Una respuesta a “La alargada sombra del iPad”

  1. Totalmente de acuerdo, pero comprensible. A nivel de desarrollo iPhone-iPad es perfecto. Tiene muchos fallos y de hecho resulta una vuelta al pasado en programación con gestión de memoria y cosas así, pero poder ajustarse a un dispositivo que funciona de manera previsible es una ventaja tan brutal que hace que la sensación sea esa: tiene fallos, pero resulta perfecto desarrollar para algo que no traerá ninguna otra sorpresa y que está terriblemente extendido. ¿Para qué focalizar los esfuerzos en otras plataformas si un iPad me permite distribuir y presentar mi producto de la manera más cómoda y exacta que existe actualmente? (Y a pesar de las debilidades del Apple Store, que ay! como saques una aplicación con fallos… Hasta que puedas actualizar aunque les pases las actulizaciones en minutos puedes tener decenas de votos negativos porque ellos tardan demasiado en disponerla y pueden hundir los esfuerzos de meses los muy *!/&$) .

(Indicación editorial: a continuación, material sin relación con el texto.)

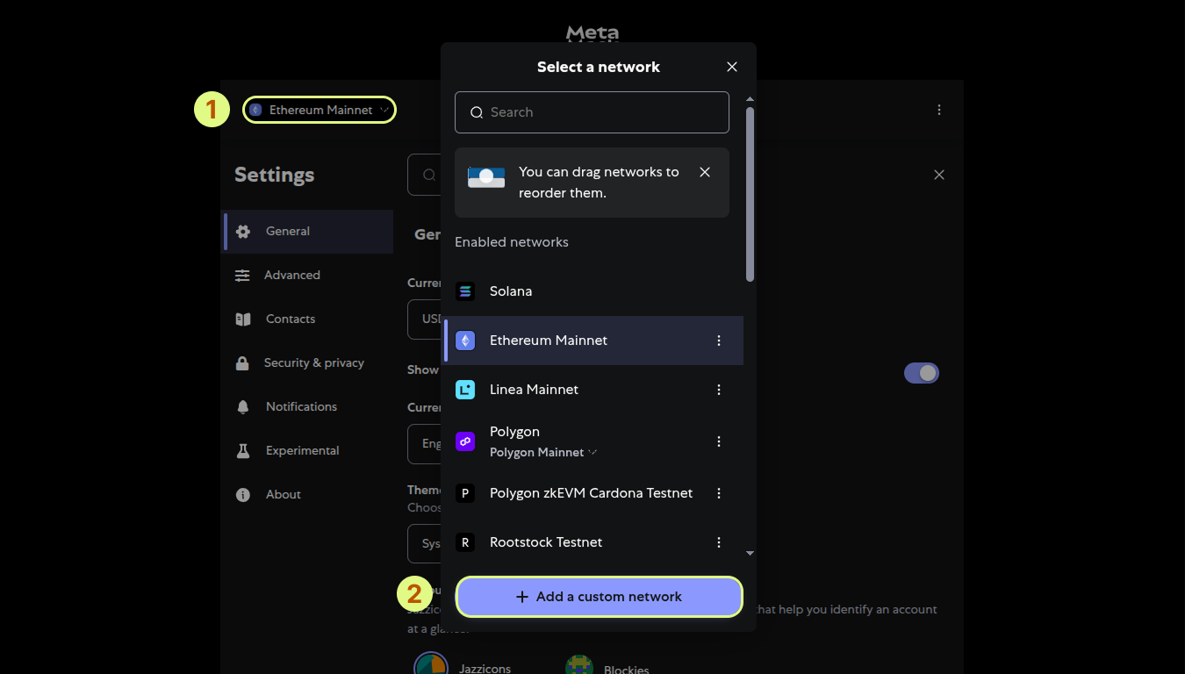Open options for Polygon zkEVM Cardona Testnet

click(719, 493)

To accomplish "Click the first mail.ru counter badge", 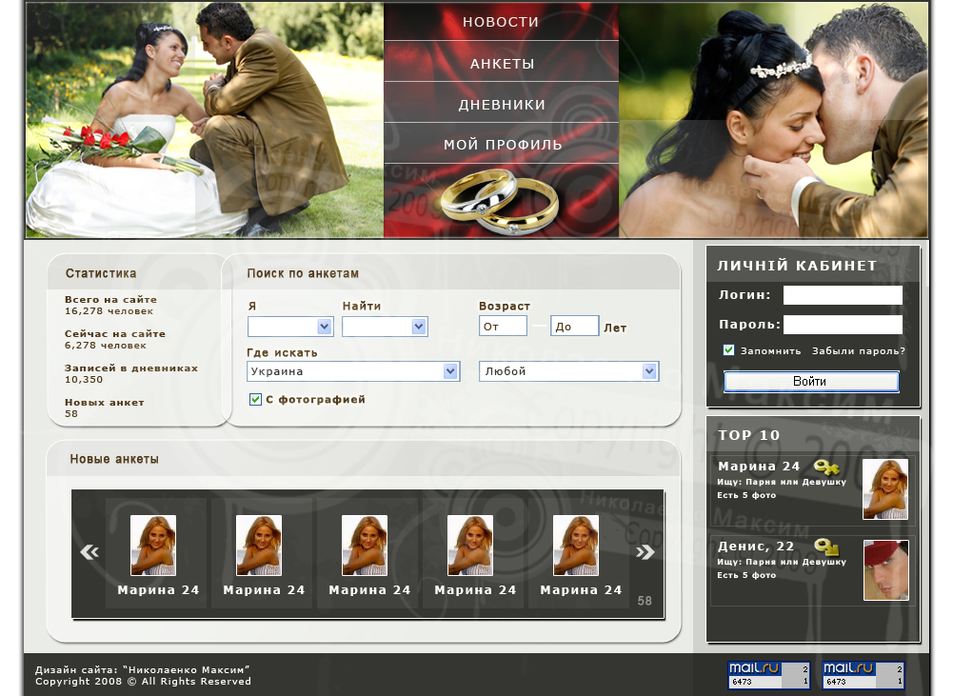I will pyautogui.click(x=768, y=675).
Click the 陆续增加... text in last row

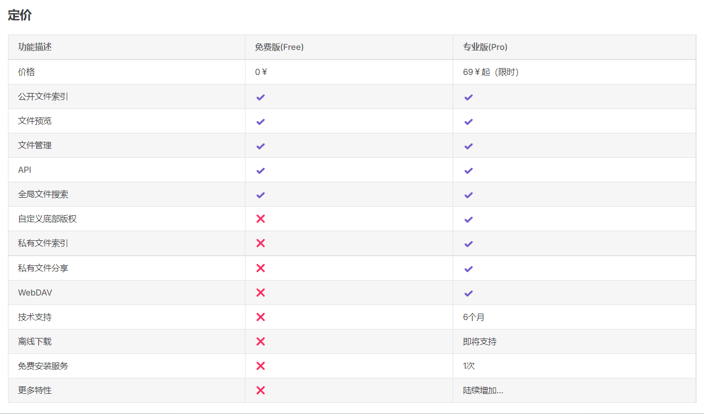tap(482, 391)
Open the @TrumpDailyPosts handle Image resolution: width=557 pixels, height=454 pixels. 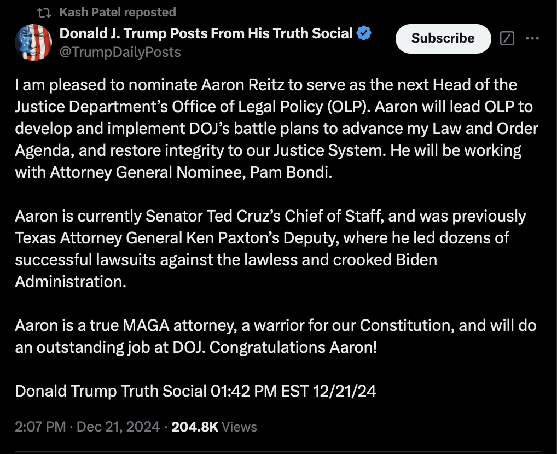point(120,52)
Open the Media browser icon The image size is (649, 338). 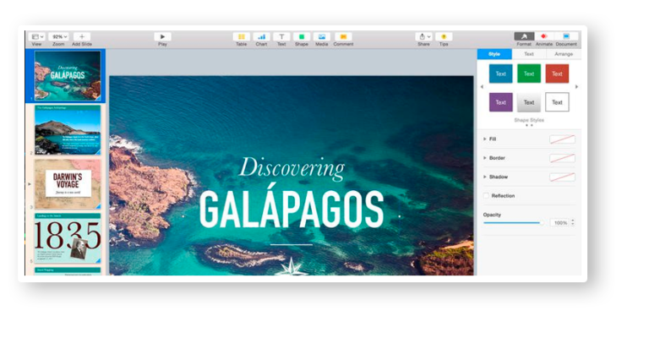tap(322, 36)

    Aplicaciones para Android no funcionan igual según qué dispositivos y hasta existen ya empresas dedicadas exclusivamente a testar aplicaciones de Android en diversos teléfonos o tablets, porque no todos los dispositivos son compatibles con todo. Todos los desarrolladores de aplicaciones para plataformas mixtas, último caso el de Angry Birds, coinciden en decir que trabajar para Apple, pese a sus defectos y limitaciones, es cómodo. Y a mí no me extraña. Y resulta más rentable para cualquiera: Te centras en el 74% del mercado de tablets, sabes que funcionará tal y como lo pruebes, y te dejas de gastar dinero en experimentos con otras plataformas por el momento minoritarias o como mínimo menos rentables (dentro de otros meses será otra historia).

    Yo compararía el iPad a una consola de videojuegos: tal y cómo lo veas cuando lo hagas lo verá el usuario final esté dónde esté, sabes que encajará tu pieza de manera perfecta. Es algo así como la razón que ha hecho que las consolas de videojuegos, más limitadas que una máquina PC estándar en realidad y con una programación nada fácil (PS3), estén triunfado y presentando títulos increíbles como Gran Turismo o CD Black Ops que ni siquiera podrían ser ahora mismo imaginados en máquinas que en realidad son muchísimo más potentes y versátiles, como podría ser un PC. No es que la PS3 sea más potente que un pórtatil de hace años, es que se la puede exprimir sin miedo a que alguien tenga algo diferente que pueda fastidiarte tus “overclocks”. Algo así como cuando haces una web: si nos olvidáramos de Explorer 6, podrían hacerse muchísimas más cosas y ahorraríamos decenas de líneas. Internet sería mejor con un sólo navegador, aunque suene triste el asunto. Podría exprimirse todo al máximo.

    Otro ejemplo que no puedo evitar relacionar: cuando existían los ordenadores de 8bits se hicieron auténticas maravillas para Spectrum (entre otros), una máquina que tiene menos potencia que un móvil de los antiguos (procesador de 3,5Mhz y RAM de 48Kb el que servía para juegos “avanzados”. Kb, no Mb, un iPhone tiene 1000Ghz, 1 billón de ciclos por segundo frente a 3500 de entonces). Pensando en un amigo que hizo un juego para Spectrum (Triple comando) que después derivó en algo parecido para PCs (Commandos) en realidad tuvieron que dedicar muchos más esfuerzos a commandos, pero no por potencia, sino por el “y si…” del usuario. Un Spectrum exprimía la máquina al máximo y era “una patata”… Pero sabías que si funcionaba lo conseguirías y el usuario también podría ver el resultado exacto de tu “hazaña”. Eran los tiempos de la monoplataforma. Y la historia está condenada a repetirse…
    Particularmente no soy en absoluto amigo de los monopolios, y menos de una empresa que como Apple y como bien sugieres tiene una política demasiado cerrada, pero en la práctica resulta tan cómodo tener un campo de actuación limitado, que encima está bien hecho, que sospecho que la sombra de Apple va a seguir alargándose cada vez más.
    Si ahora mismo tuviera una revista… La orientaría al iPad, aunque Amazon acabe de sacar su sistema de publicación 4all.